Memleketin ne olmadığını kurcaladık. Şimdi ne olduğuna gelebiliriz.

Bence memleket buralardır. Buralar herkes için ayrı ayrı yerlerdir. Benim için buraları da ben, keyfim ve kahyası oturur belirleriz. “Yaşayabileceğin, yahut yaşadığın, sana yabancı olmayan yer memleketindir.” diye bir laf atabiliriz ortaya.

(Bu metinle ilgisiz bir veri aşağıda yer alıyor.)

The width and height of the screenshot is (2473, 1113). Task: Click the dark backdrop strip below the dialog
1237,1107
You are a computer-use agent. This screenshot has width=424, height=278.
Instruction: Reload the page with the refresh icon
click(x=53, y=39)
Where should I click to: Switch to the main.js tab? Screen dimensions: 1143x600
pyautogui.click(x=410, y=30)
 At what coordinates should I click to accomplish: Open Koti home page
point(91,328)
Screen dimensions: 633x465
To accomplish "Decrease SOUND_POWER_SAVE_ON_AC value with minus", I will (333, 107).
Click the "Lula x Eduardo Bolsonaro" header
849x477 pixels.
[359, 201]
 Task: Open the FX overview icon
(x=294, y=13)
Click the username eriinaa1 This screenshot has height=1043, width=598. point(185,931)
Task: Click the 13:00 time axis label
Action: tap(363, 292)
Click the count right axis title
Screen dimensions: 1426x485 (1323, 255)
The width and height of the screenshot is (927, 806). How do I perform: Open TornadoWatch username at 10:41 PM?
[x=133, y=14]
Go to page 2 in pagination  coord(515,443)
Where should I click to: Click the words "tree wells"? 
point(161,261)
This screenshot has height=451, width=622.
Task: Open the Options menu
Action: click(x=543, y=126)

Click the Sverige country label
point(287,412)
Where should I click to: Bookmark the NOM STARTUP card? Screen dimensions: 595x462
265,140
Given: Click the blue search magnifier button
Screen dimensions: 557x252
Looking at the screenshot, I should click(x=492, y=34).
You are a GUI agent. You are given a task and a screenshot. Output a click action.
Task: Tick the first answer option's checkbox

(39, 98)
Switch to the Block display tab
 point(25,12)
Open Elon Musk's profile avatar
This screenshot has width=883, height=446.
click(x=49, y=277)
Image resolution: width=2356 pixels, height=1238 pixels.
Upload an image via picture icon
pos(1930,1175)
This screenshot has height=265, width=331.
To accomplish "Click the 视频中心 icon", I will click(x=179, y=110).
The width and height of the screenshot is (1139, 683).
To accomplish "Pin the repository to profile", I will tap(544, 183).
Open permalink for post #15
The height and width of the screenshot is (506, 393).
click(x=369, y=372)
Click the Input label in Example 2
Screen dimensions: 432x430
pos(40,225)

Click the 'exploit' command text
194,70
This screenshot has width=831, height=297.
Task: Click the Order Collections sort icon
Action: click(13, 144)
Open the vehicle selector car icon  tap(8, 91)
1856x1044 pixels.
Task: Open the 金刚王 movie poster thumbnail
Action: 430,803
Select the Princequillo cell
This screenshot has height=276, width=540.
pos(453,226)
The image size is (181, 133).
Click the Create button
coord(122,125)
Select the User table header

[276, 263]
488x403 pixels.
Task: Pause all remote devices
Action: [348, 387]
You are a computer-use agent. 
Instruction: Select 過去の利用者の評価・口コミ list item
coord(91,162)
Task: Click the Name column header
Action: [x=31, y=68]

Açmaya çalışalım. Türkiye’nin ve Yunanistan’ın, Ege ve Akdeniz kıyıları, kısmen Kıbrıs, İstanbul bazen Ankara, benim memleketimdir. İzmir, Mardin ve Sinop’u çok severim ama memleketim değildir. Dedim ya epey dinamik bir liste bu. Eskiden Kerala, San Cristobal, Zagreb, Thasos, Barcelona ve Varna’ya da memleket derdim. Artık öyle düşünmüyorum.

….

"Gitmeyin bu ülke peşinizden gelir" yazısı çok teveccüh gördü.

Belli ki çok insanın nasırına dokundu.

Yazının çok teveccüh görmesindeki hazin taraf şu: Bu ülkenin mürekkep yalamış insanlarının nihayet ortak bir hayali var: Bu ülkeden kaçıp çil yavrusu gibi dağılmak. Ortak muhayyele sahipleri eliyle kendi sonunu hazırlayan ülke…

Ülke demişken orada duralım.

Elimizde bir ülke olduğu ve epey bir şeyi ülke belirlediği için, yazı ‘o şekilde’ yazıldı. Yoksa benim sınır sepet merakımdan değil elbette.

Nişanyan sözlüğe göre ülke, (Moğ. ülige/ölige) bölge, memleket demek. Ve yukarıda tarif etmeye çalıştığım üzere bence yabancılık çekilmeyecek her yer memlekettir. Memleket de her an güncellenebilir bir yere, şeye, hissiyata işaret eder. Muğlak bir tanımı vardır. Kimi için bir evdir, kimi için mahalle, ülke, kıta…

İşin bir ikinci veçhesi de memleketini dünya bellemiş olmak. Yani, bir yere ait olmamak, bir yere ait olmamayı ilke edinmek. Ben insanın bir memleketi, evi olması fikrini seviyorum. Gezmek kadar dönmenin de güzel olduğunu düşünüyorum.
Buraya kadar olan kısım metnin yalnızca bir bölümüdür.